### THE PROBLEM
Nothing in the records should be altered; retype them all exactly.

*** DATA PROVIDED Section Begins ***

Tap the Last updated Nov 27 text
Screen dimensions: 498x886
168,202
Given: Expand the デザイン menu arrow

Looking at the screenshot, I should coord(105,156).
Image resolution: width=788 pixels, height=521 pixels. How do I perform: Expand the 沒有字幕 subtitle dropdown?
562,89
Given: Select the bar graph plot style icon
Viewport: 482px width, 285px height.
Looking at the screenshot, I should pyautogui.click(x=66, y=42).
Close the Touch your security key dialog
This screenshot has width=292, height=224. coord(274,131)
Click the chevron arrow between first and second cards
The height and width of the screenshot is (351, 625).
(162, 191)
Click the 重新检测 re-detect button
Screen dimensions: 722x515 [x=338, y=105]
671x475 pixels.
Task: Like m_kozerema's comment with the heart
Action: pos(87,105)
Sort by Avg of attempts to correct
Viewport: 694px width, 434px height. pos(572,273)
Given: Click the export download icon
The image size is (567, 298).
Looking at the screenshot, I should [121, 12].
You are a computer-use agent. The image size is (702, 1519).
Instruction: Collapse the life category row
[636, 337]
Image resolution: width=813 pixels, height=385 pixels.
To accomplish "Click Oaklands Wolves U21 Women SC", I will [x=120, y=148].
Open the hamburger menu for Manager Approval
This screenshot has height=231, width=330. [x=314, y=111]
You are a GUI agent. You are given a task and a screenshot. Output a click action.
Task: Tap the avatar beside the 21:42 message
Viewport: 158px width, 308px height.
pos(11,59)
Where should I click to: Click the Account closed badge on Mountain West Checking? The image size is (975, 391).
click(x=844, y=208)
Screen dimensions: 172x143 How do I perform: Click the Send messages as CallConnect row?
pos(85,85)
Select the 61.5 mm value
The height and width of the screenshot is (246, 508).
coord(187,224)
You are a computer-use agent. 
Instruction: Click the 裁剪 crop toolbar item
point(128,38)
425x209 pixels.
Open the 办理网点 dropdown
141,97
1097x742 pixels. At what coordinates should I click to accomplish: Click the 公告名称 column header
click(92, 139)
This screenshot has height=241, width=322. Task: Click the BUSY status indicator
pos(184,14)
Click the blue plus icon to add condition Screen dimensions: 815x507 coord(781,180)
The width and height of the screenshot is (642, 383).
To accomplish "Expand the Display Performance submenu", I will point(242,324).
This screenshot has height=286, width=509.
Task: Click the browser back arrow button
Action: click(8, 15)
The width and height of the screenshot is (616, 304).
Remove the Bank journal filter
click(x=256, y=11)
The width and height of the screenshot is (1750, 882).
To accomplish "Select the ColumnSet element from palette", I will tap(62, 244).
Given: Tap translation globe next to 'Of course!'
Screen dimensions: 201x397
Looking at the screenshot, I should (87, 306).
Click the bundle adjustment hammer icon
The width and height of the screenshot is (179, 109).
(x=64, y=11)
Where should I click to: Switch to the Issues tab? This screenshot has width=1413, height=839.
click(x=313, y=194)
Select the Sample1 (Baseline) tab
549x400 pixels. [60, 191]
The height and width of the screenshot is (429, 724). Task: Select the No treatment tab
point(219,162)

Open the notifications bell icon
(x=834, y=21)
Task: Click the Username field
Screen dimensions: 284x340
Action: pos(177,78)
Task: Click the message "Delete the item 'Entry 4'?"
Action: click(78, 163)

*** DATA PROVIDED Section Ends ***

### RESULT OF THIS EXERCISE
Tap the Last updated Nov 27 text
Screen dimensions: 498x886
168,202
Given: Expand the デザイン menu arrow

Looking at the screenshot, I should coord(105,156).
Image resolution: width=788 pixels, height=521 pixels. How do I perform: Expand the 沒有字幕 subtitle dropdown?
562,89
Given: Select the bar graph plot style icon
Viewport: 482px width, 285px height.
Looking at the screenshot, I should pyautogui.click(x=66, y=42).
Close the Touch your security key dialog
This screenshot has width=292, height=224. coord(274,131)
Click the chevron arrow between first and second cards
The height and width of the screenshot is (351, 625).
(162, 191)
Click the 重新检测 re-detect button
Screen dimensions: 722x515 [x=338, y=105]
671x475 pixels.
Task: Like m_kozerema's comment with the heart
Action: pos(87,105)
Sort by Avg of attempts to correct
Viewport: 694px width, 434px height. pos(572,273)
Given: Click the export download icon
The image size is (567, 298).
Looking at the screenshot, I should [121, 12].
You are a computer-use agent. The image size is (702, 1519).
Instruction: Collapse the life category row
[636, 337]
Image resolution: width=813 pixels, height=385 pixels.
To accomplish "Click Oaklands Wolves U21 Women SC", I will [x=120, y=148].
Open the hamburger menu for Manager Approval
This screenshot has height=231, width=330. [x=314, y=111]
You are a GUI agent. You are given a task and a screenshot. Output a click action.
Task: Tap the avatar beside the 21:42 message
Viewport: 158px width, 308px height.
pos(11,59)
Where should I click to: Click the Account closed badge on Mountain West Checking? The image size is (975, 391).
click(x=844, y=208)
Screen dimensions: 172x143 How do I perform: Click the Send messages as CallConnect row?
pos(85,85)
Select the 61.5 mm value
The height and width of the screenshot is (246, 508).
coord(187,224)
You are a computer-use agent. 
Instruction: Click the 裁剪 crop toolbar item
point(128,38)
425x209 pixels.
Open the 办理网点 dropdown
141,97
1097x742 pixels. At what coordinates should I click to accomplish: Click the 公告名称 column header
click(92, 139)
This screenshot has height=241, width=322. Task: Click the BUSY status indicator
pos(184,14)
Click the blue plus icon to add condition Screen dimensions: 815x507 coord(781,180)
The width and height of the screenshot is (642, 383).
To accomplish "Expand the Display Performance submenu", I will point(242,324).
This screenshot has height=286, width=509.
Task: Click the browser back arrow button
Action: click(8, 15)
The width and height of the screenshot is (616, 304).
Remove the Bank journal filter
click(x=256, y=11)
The width and height of the screenshot is (1750, 882).
To accomplish "Select the ColumnSet element from palette", I will tap(62, 244).
Given: Tap translation globe next to 'Of course!'
Screen dimensions: 201x397
Looking at the screenshot, I should (87, 306).
Click the bundle adjustment hammer icon
The width and height of the screenshot is (179, 109).
(x=64, y=11)
Where should I click to: Switch to the Issues tab? This screenshot has width=1413, height=839.
click(x=313, y=194)
Select the Sample1 (Baseline) tab
549x400 pixels. [60, 191]
The height and width of the screenshot is (429, 724). Task: Select the No treatment tab
point(219,162)

Open the notifications bell icon
(x=834, y=21)
Task: Click the Username field
Screen dimensions: 284x340
Action: pos(177,78)
Task: Click the message "Delete the item 'Entry 4'?"
Action: click(78, 163)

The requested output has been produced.